En el folleto sobre el crucero, redactado con la intención de deleitar a los amantes de la naturaleza más que a los buscadores de placer, se reproducía la descripción que hace Darwin de las Islas Galápagos en su primer libro, El viaje del Beagle:
«Nada menos atrayente que la primera impresión. Un campo quebrado de negra lava basáltica arrojada en medio del más agitado oleaje y atravesada por grandes grietas, cubierta en todas partes con arbustos enanos quemados por el sol, y con pocos indicios de vida. La seca y chamuscada superficie, calentada por el sol del mediodía, daba al aire un aspecto lóbrego y oprimente, como el de un horno: nos pareció que aun los arbustos olían mal.»
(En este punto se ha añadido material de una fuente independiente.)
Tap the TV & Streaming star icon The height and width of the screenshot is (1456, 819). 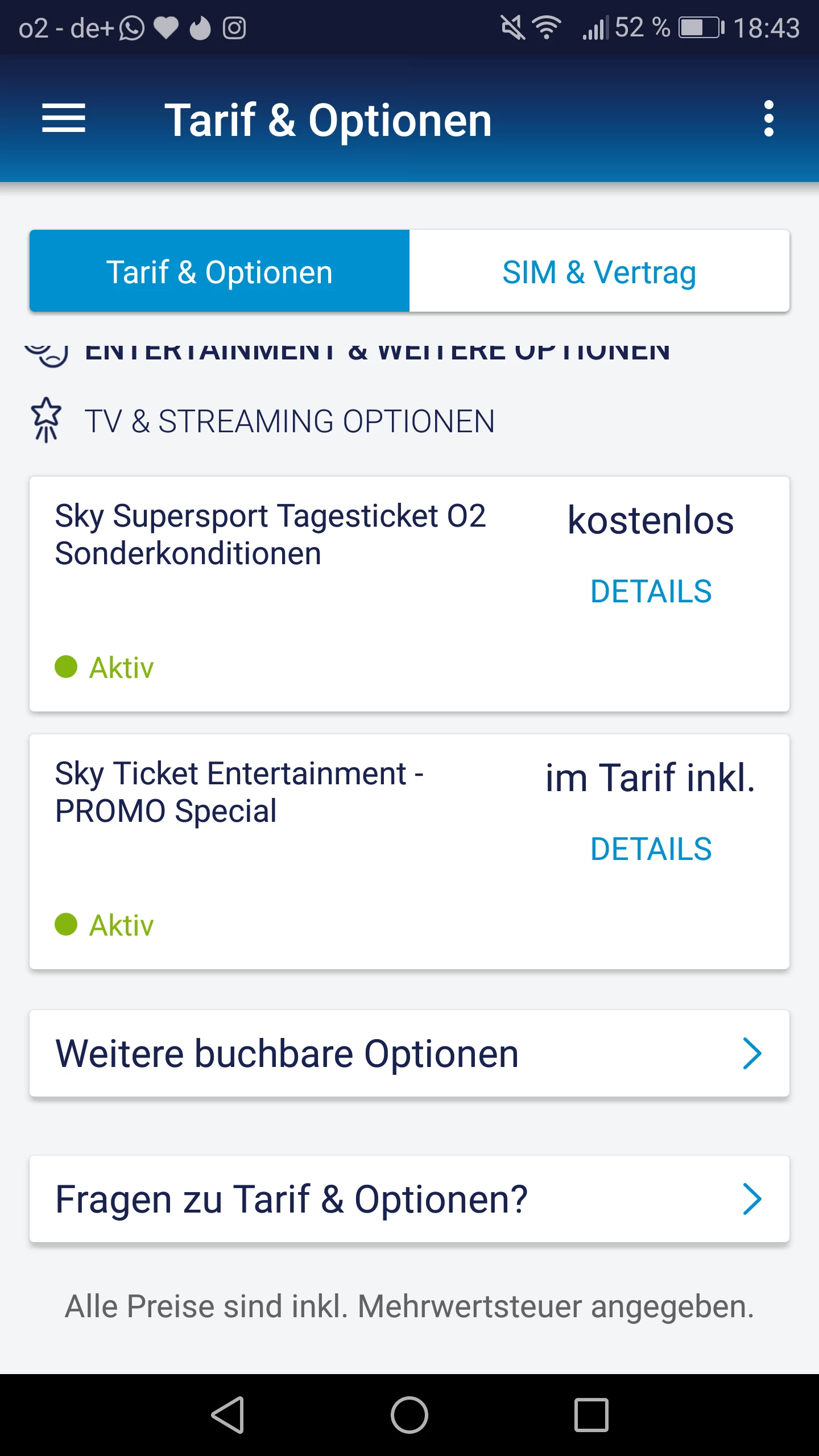47,420

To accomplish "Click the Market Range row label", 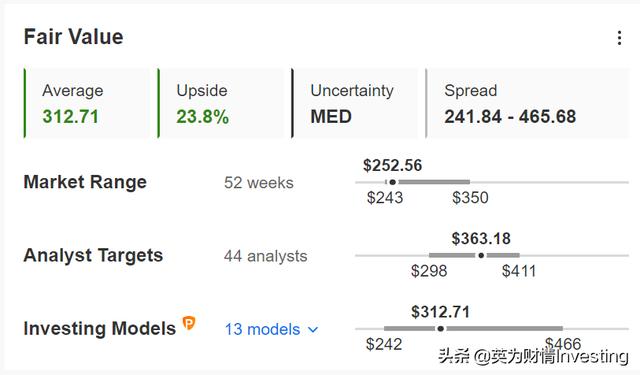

Continuaba Darwin: «Toda la superficie... parece estar impregnada, como un cedazo, de vapores subterráneos: aquí y allá la lava todavía blanda se extendió en grandes burbujas; y en otras partes las cimas de las cavernas, formadas de modo similar, se derrumbaron hacia adentro, dejando partes circulares con empinadas laderas». Todo esto le recordó vividamente, escribió, «... esas partes de Staffordshire donde son más numerosas las grandes fundiciones de hierro».